• [WHAT IS BEING ASKED]: In your copy, leave out the pictures and output only the lines from the one holding "The width and height of the screenshot is (429, 386)." through the end of the data below, exactly.

Screenshot grounding data
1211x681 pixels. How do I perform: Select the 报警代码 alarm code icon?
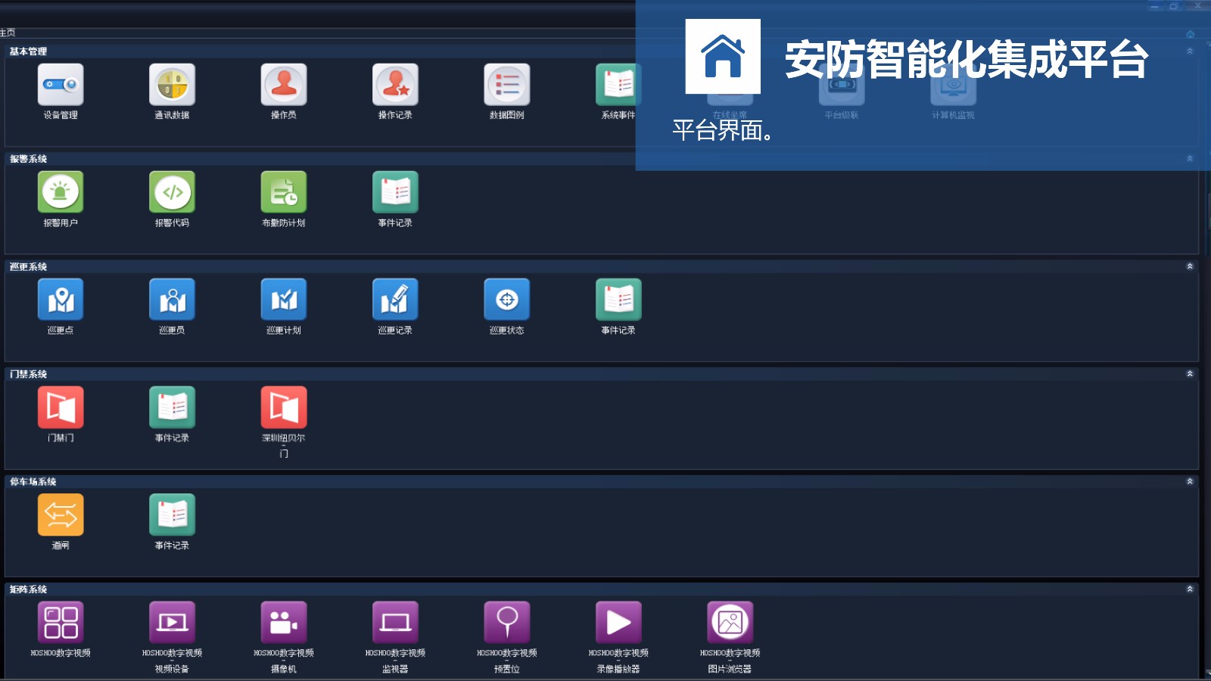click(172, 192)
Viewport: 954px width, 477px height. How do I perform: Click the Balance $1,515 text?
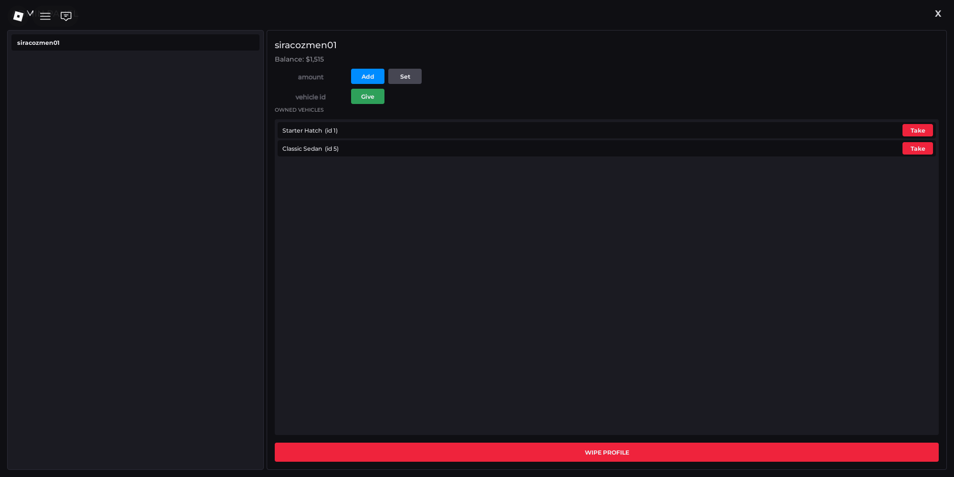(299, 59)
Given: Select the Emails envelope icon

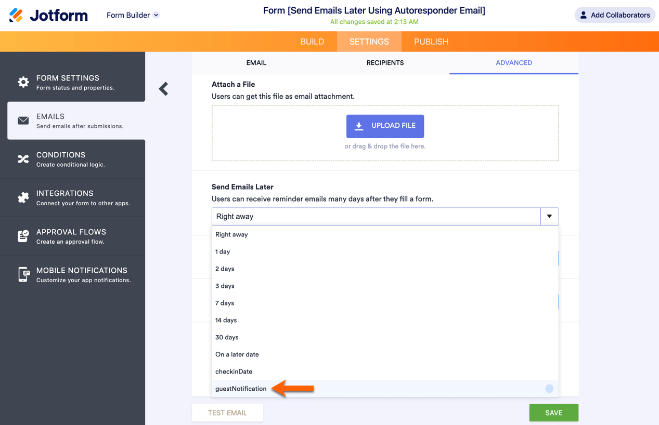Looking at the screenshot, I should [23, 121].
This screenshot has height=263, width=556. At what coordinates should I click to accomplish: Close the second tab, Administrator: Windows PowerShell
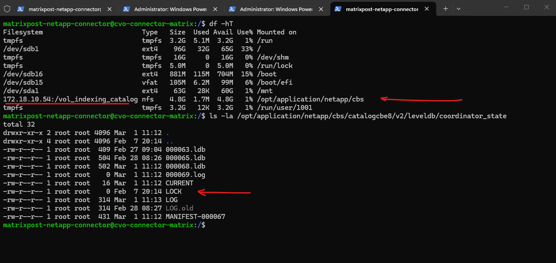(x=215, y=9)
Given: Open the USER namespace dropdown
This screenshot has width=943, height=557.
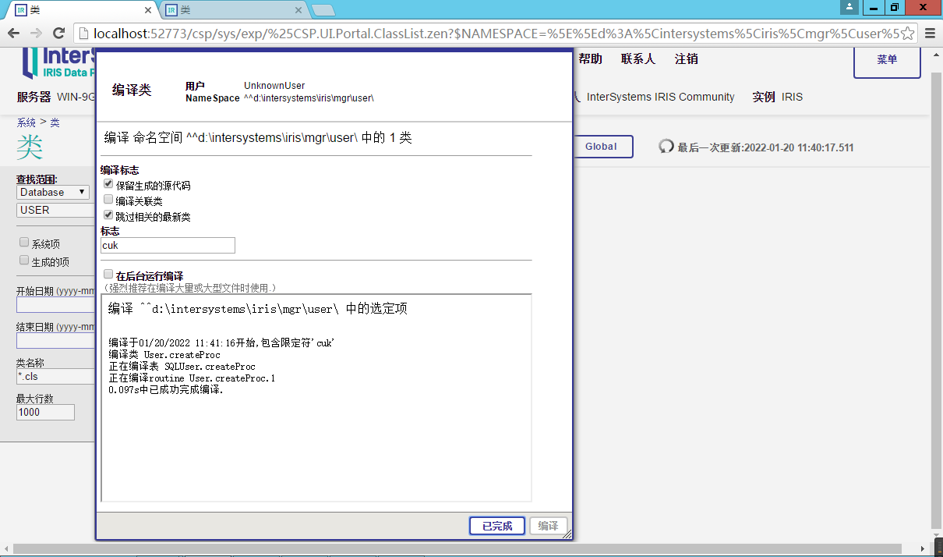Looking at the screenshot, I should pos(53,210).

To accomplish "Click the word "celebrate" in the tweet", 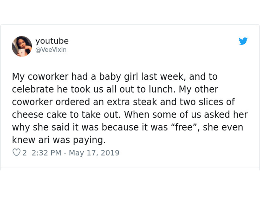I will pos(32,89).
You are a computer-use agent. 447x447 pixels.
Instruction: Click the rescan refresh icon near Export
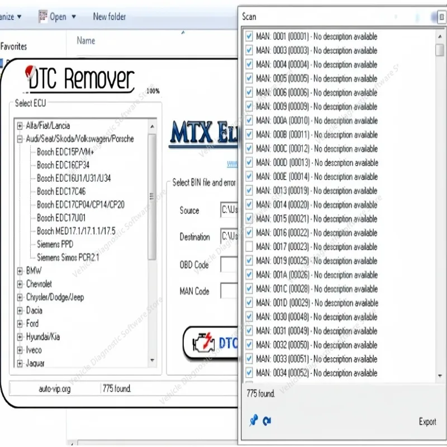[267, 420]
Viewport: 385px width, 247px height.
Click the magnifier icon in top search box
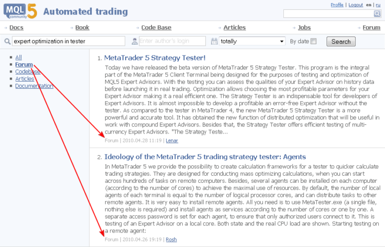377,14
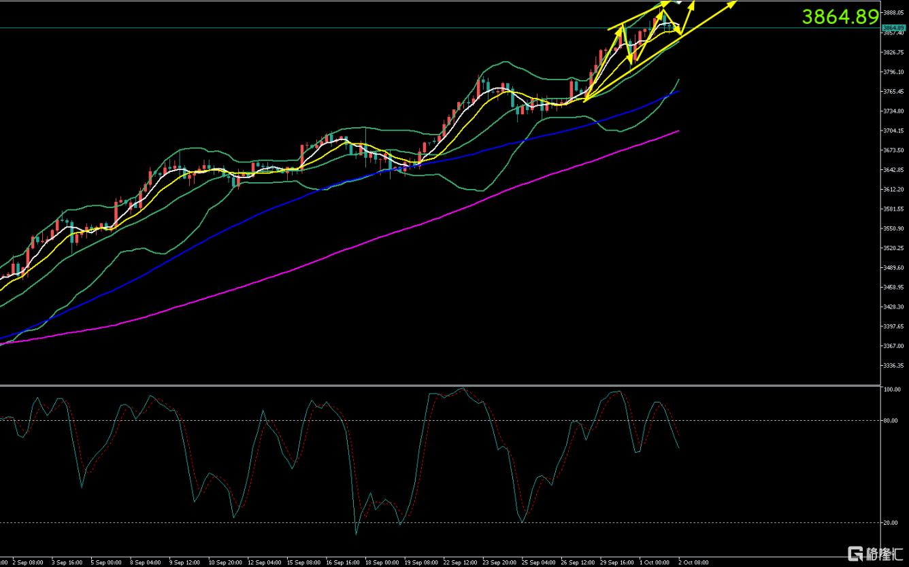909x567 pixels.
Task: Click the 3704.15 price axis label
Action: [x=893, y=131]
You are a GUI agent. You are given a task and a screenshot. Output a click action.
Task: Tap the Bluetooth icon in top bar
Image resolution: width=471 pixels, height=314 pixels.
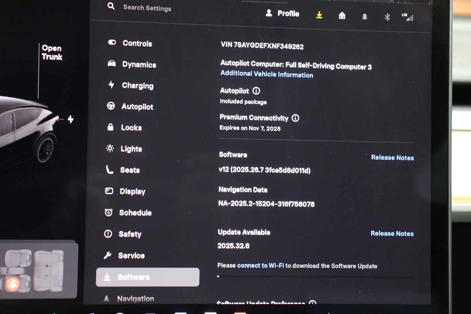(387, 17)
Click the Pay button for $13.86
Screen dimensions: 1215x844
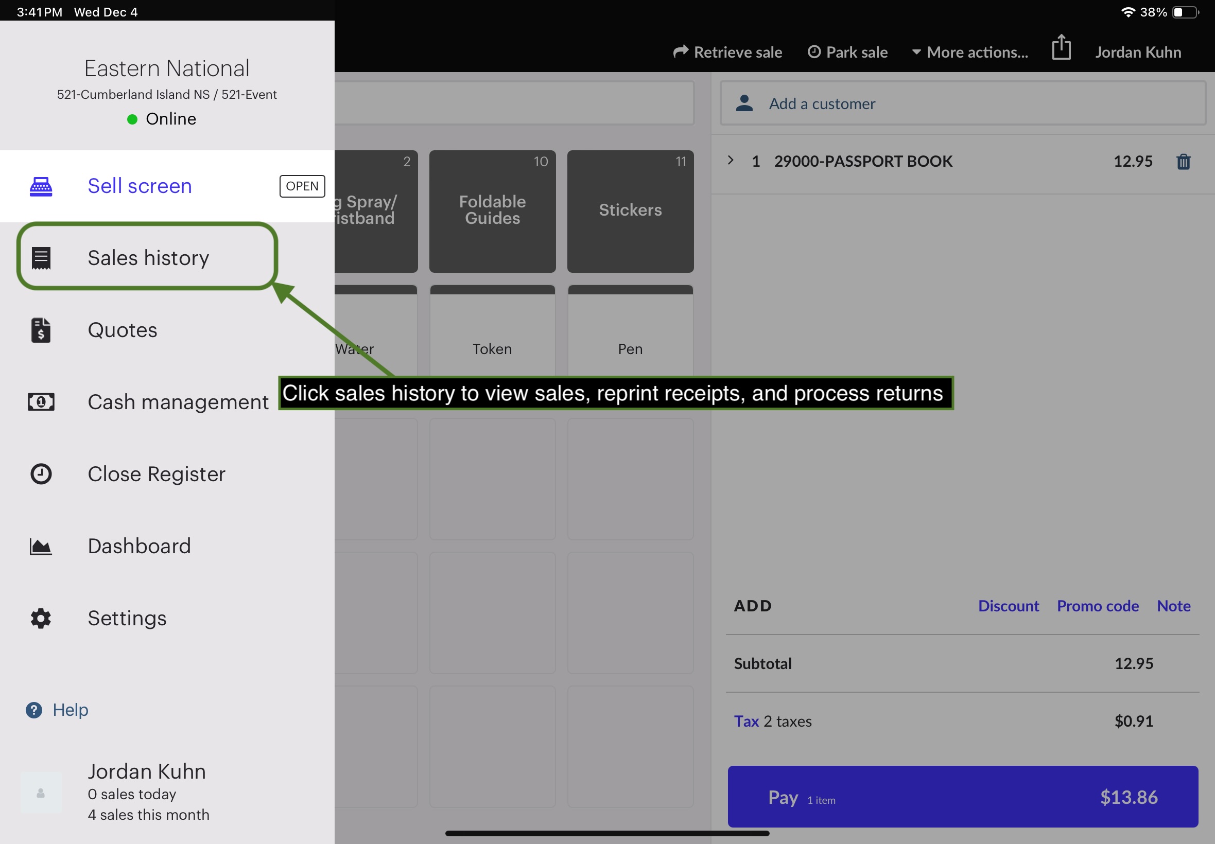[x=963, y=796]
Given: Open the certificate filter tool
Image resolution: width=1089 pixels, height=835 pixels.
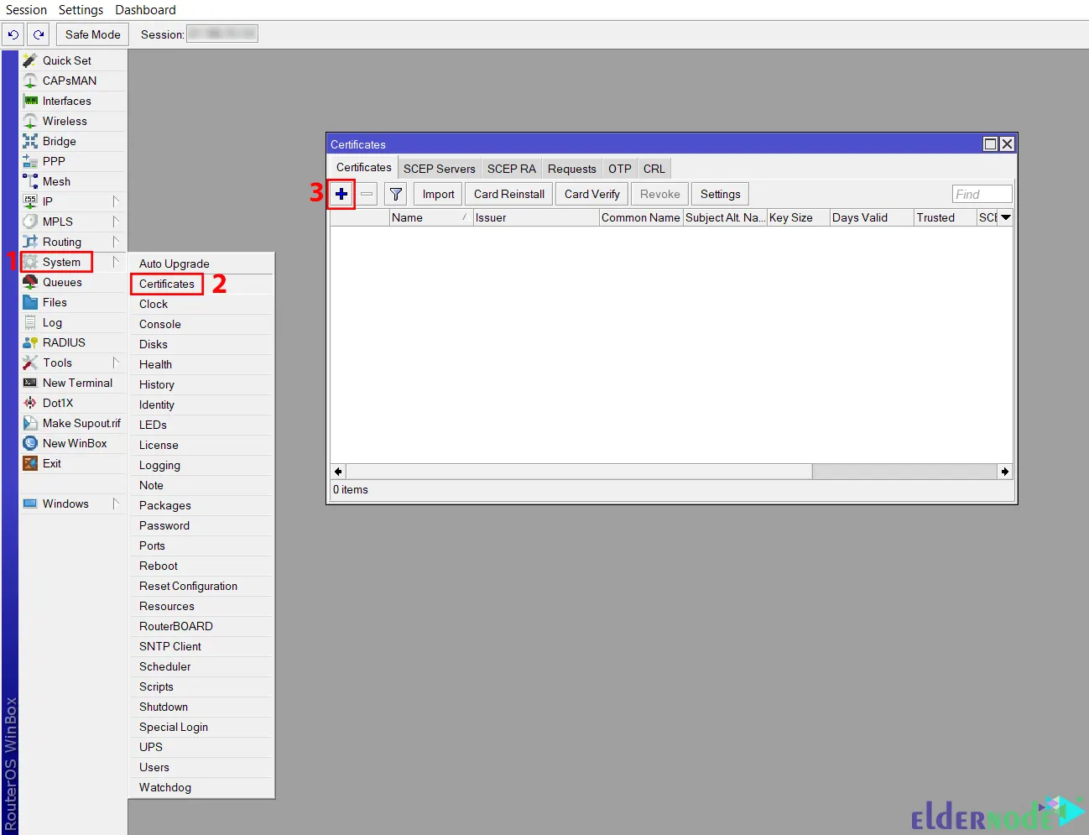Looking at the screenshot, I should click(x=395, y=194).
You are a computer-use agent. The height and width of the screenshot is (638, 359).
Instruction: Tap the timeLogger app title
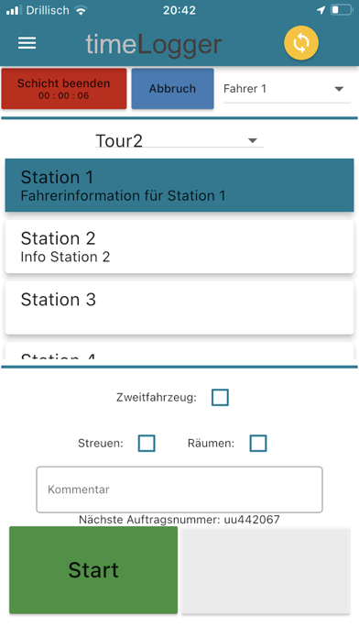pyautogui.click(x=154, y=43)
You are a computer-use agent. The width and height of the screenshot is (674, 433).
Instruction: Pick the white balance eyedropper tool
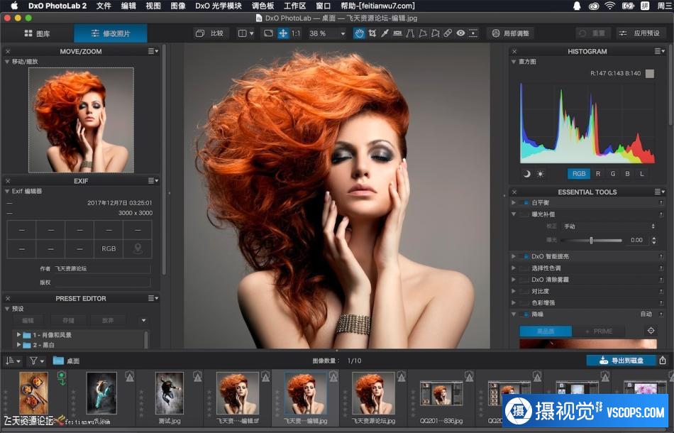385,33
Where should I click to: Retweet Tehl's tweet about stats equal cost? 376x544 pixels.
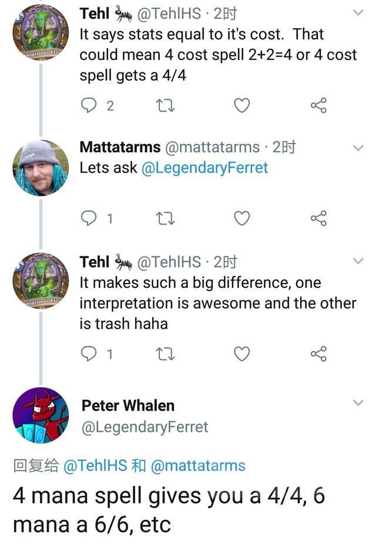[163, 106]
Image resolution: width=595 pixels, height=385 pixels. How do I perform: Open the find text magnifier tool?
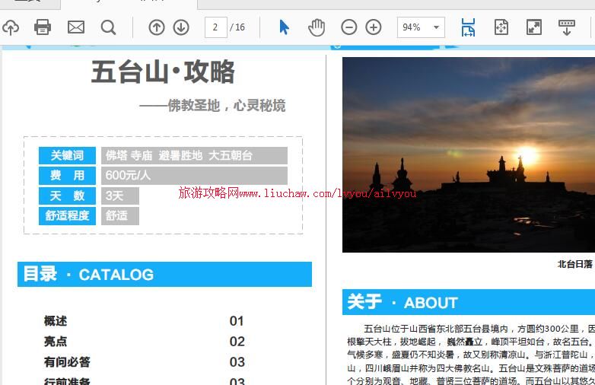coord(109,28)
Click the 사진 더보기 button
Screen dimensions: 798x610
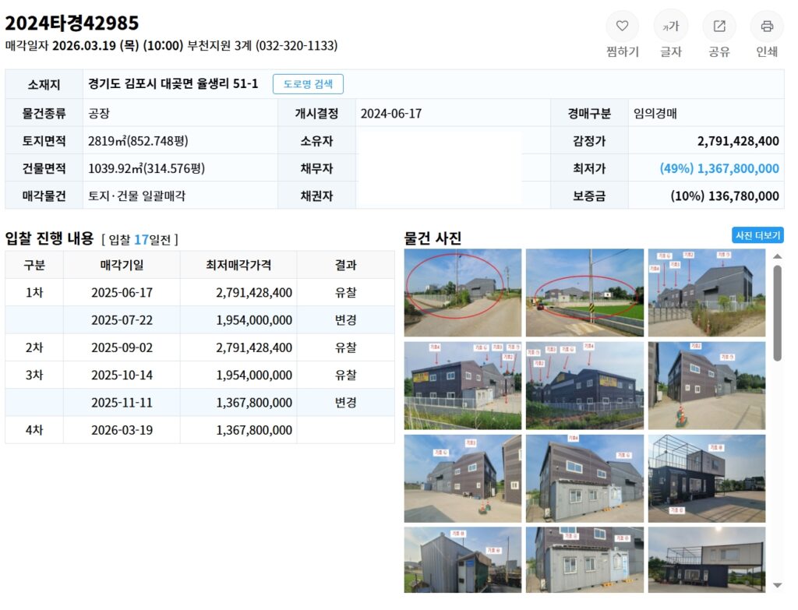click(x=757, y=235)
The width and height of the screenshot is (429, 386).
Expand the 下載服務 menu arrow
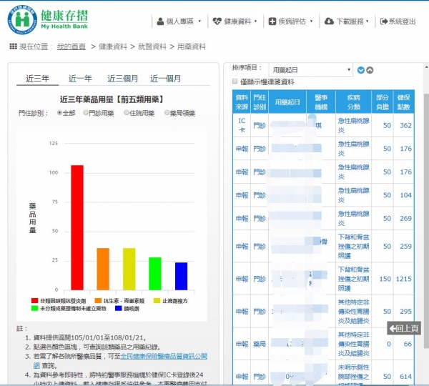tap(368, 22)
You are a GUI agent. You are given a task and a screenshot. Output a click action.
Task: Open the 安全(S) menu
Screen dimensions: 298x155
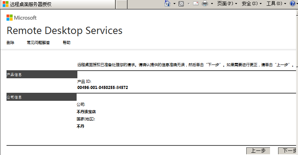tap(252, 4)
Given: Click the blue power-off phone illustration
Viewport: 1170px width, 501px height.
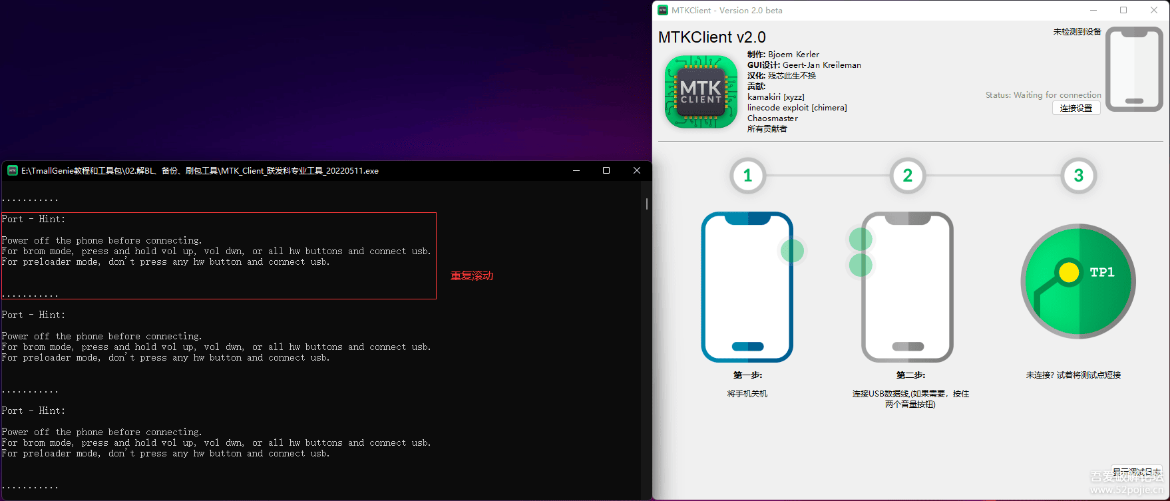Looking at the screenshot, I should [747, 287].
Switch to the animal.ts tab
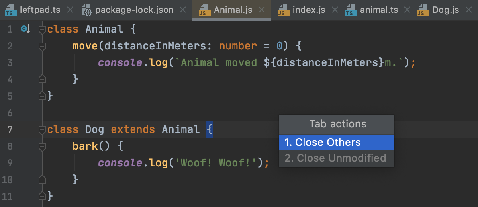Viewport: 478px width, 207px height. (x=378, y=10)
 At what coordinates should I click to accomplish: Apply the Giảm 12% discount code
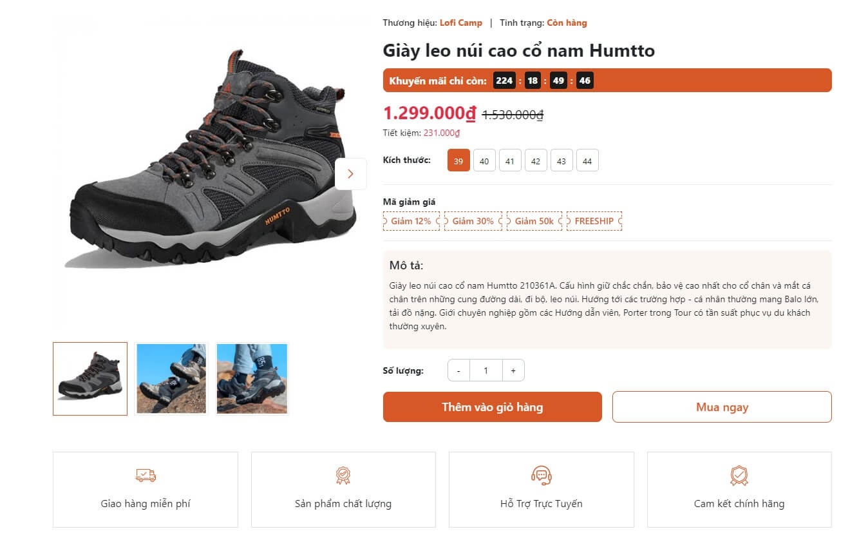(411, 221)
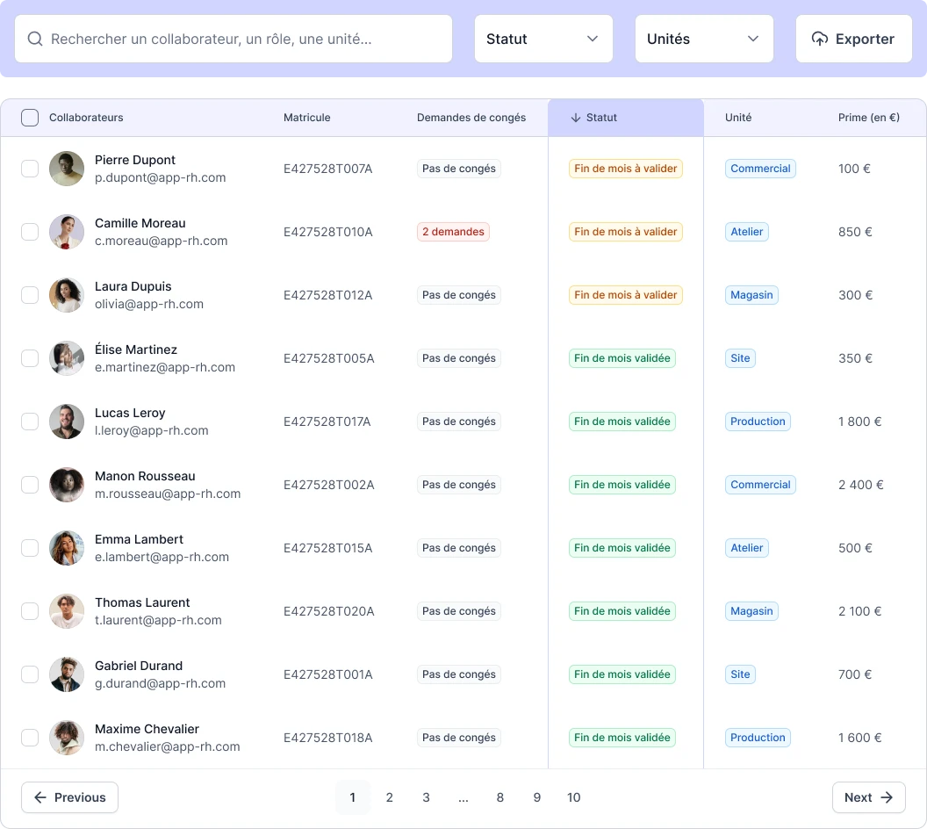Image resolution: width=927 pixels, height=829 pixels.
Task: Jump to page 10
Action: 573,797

• [WORKED SOLUTION]:
The width and height of the screenshot is (429, 386).
Expand the 下載服務 menu arrow
tap(368, 22)
You are a GUI agent. You are given a task and a screenshot. Output a click action.
Task: Open the 安全(S) menu
Screen dimensions: 298x155
tap(252, 4)
Given: Click the blue power-off phone illustration
Viewport: 1170px width, 501px height.
Looking at the screenshot, I should [747, 287].
Switch to the animal.ts tab
Viewport: 478px width, 207px height. (x=378, y=10)
 At what coordinates should I click to accomplish: Apply the Giảm 12% discount code
(411, 221)
Image resolution: width=927 pixels, height=829 pixels.
Task: Jump to page 10
Action: 573,797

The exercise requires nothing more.